2010年5月3日月曜日

ギリシャの私的整理

今日のいろいろな報道を見ていて「なにか、どこかで見たことのある話だなぁー」という感が抜けなかったのですが、今やっと思い当たりました。今回、国とかユーロとかIMFとかが絡んでいるので複雑な話のように見えますが、結局、起きていることって、ここ10年以上日本で日常茶飯事的に見られる(事業再生があるかどうかはともかくとして)私的整理と同じ構図、もっと正確に言うと、ここ2~3年増えた、プライベート・エクイティ会社と銀行の交渉と同じではないかと思っています。
ギリシャが会社、ギリシャ国民は従業員、IMFやEU加盟国は株主、ギリシャ国債を保有している人たちは銀行や社債権者ですね。矮小化して喩えると、ギリシャという会社が赤字垂れ流しになって、借金が返せなくなったのだけれど、潰れてしまっては困るという意味では債権者も株主も同意しているので、債権者が株主にプレッシャーをかけてカネを出させ、株主としてはその見返りにリストラを強要していると。給与や福利厚生をカットして、元利払いや配当に回す原資を確保しなくてはならないということです。
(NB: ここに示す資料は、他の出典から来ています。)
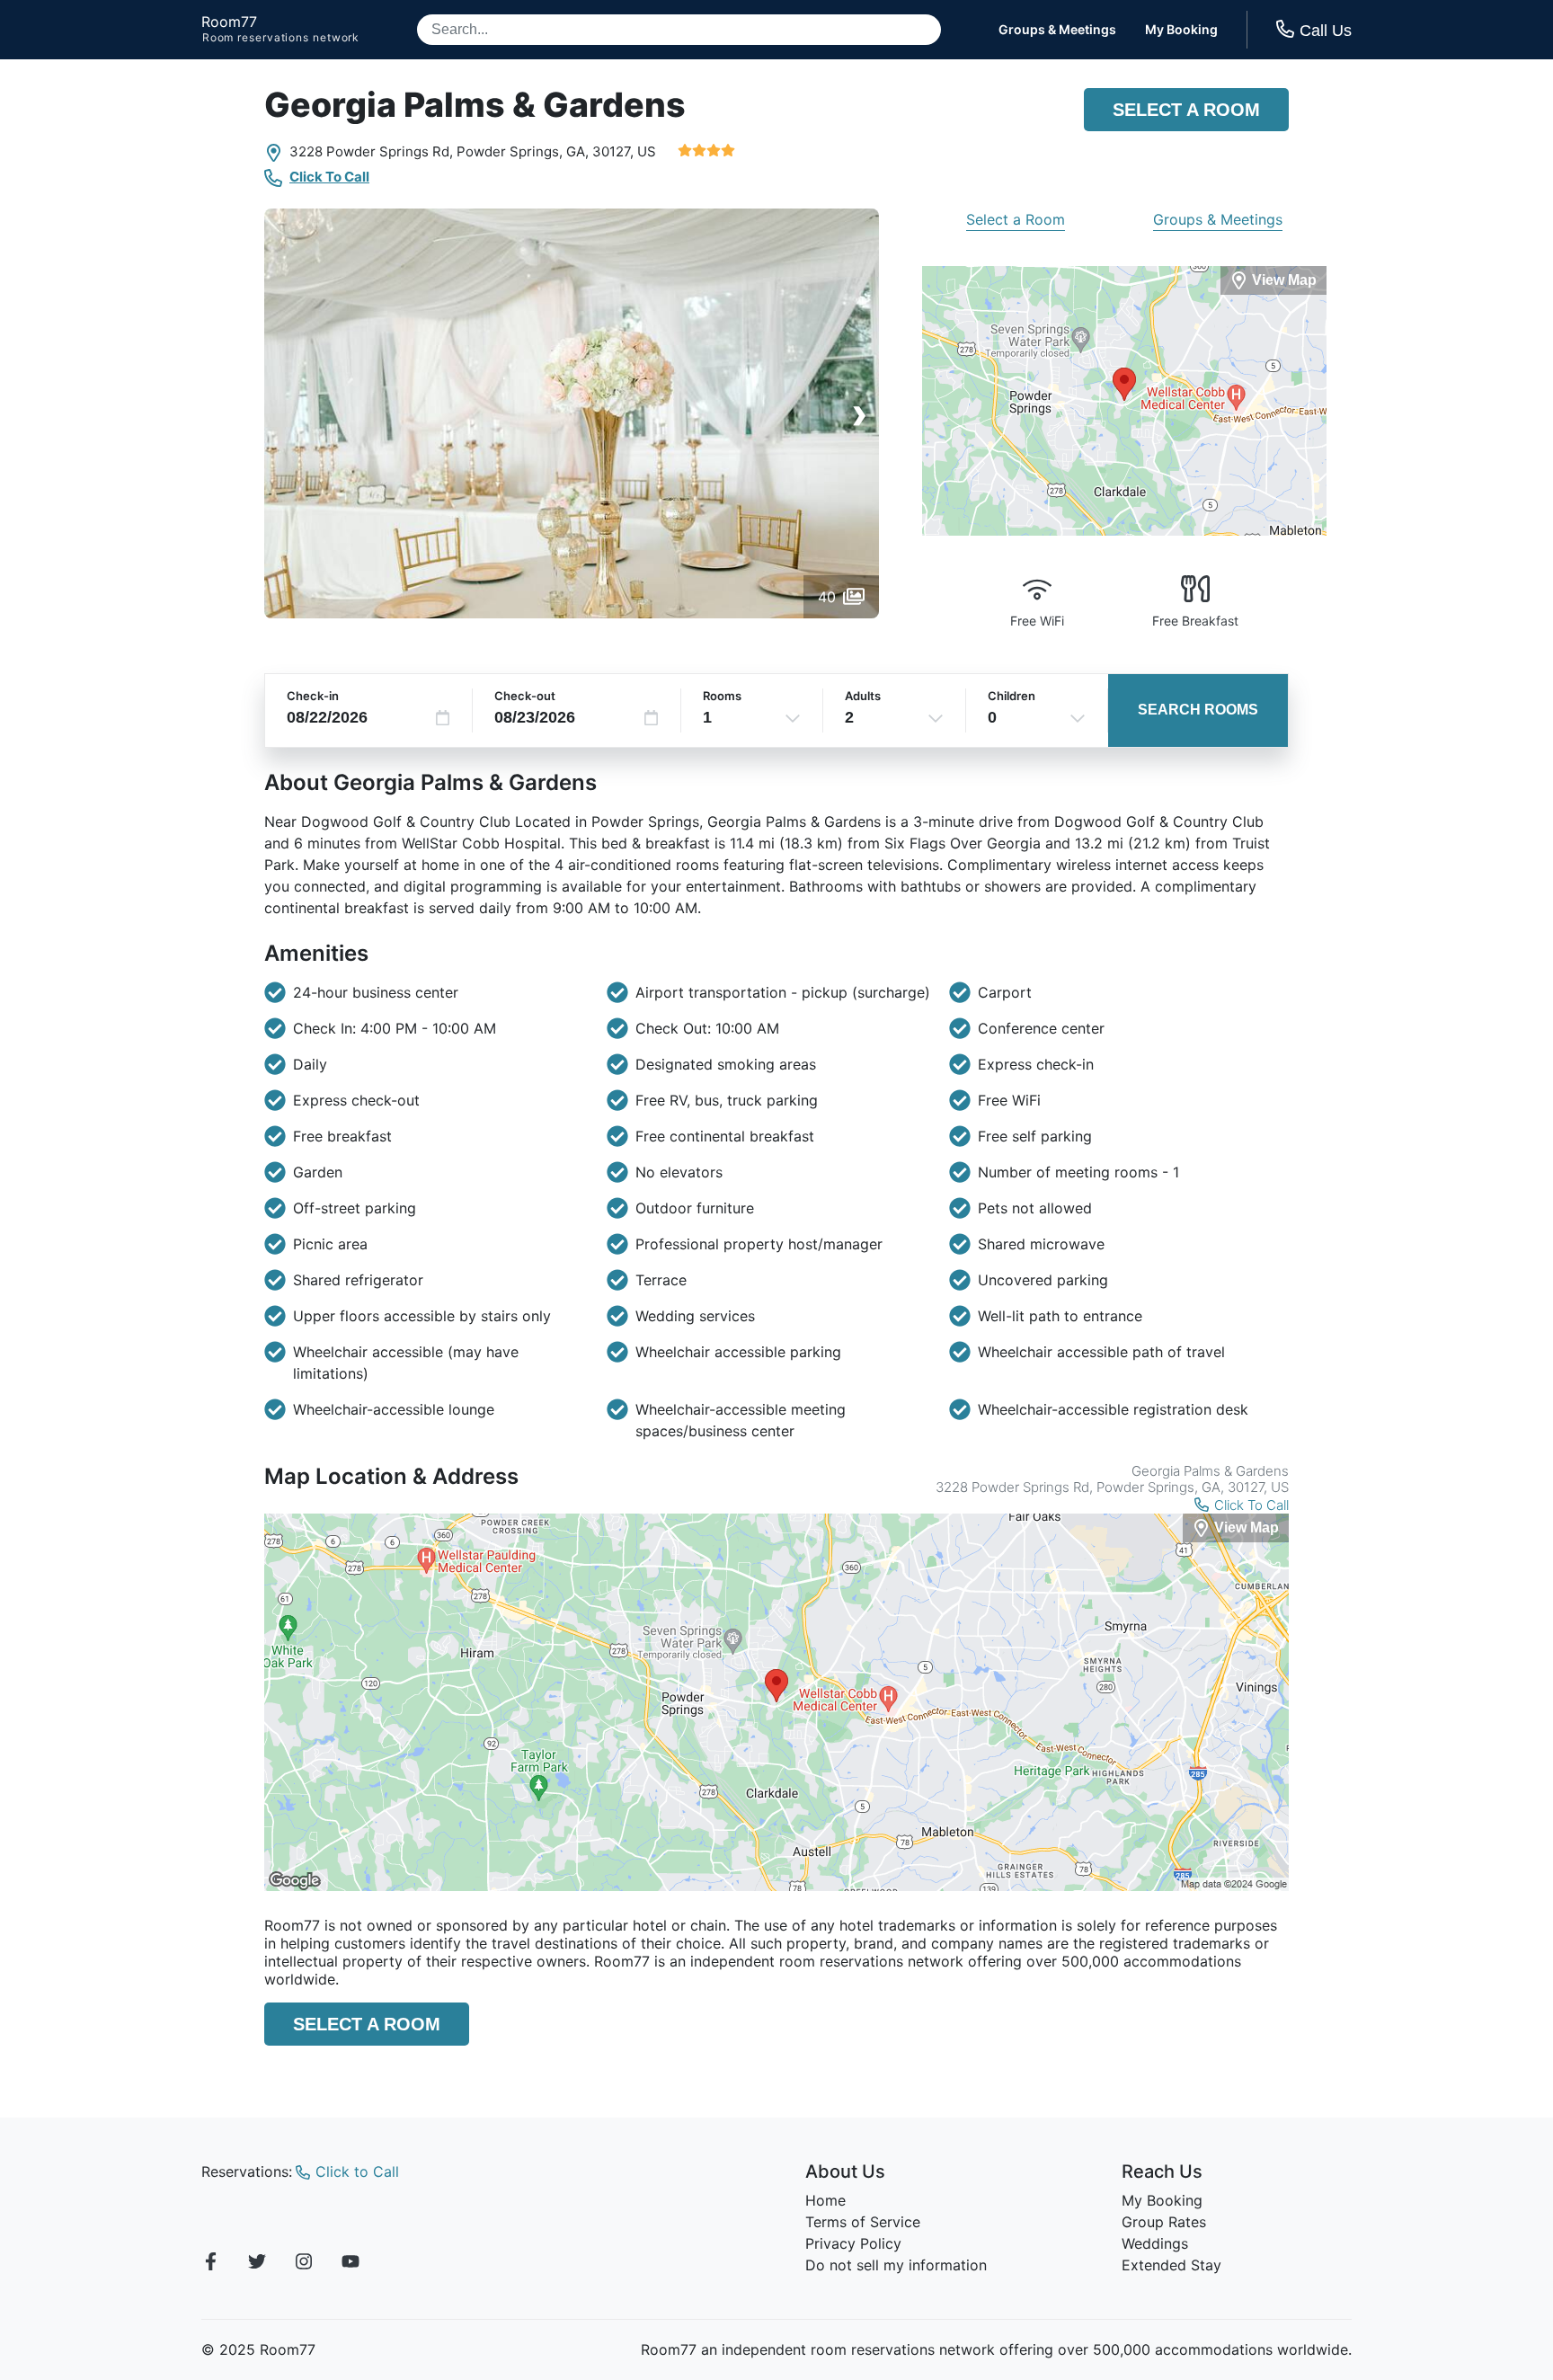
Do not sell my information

今現在の個人的な感触としては、今回のは長期的にはうまくいかないのではないかと思っていまして、というのも、社会的使命のないものを作っている会社のターンアラウンドが極めて困難なのと同様、競争力があって魅力的な社会を構築して財政基盤を安定化させることはとても難しいからです。ですから、まずコスト・カットに手を付けるわけで、このあたり、事業がうまくいかなくなったプライベート・エクイティ案件に似ていますが、それも限界がありますよね。
ギリシャ国民の資質について語れるほど詳しくはないので、その意味で今回の試みの成否を占うのは僭越ですが、少なくとも企業とのアナロジーで考えると、一筋縄ではいかんわなと。潜在成長性が高いのに外的ショックでやられた韓国の話とはわけが違うと思います。
日本史で習ったものを改めて確認したのですが、日本がIMF14条国から8条国に移行したのは 昭和39年4月とのこと。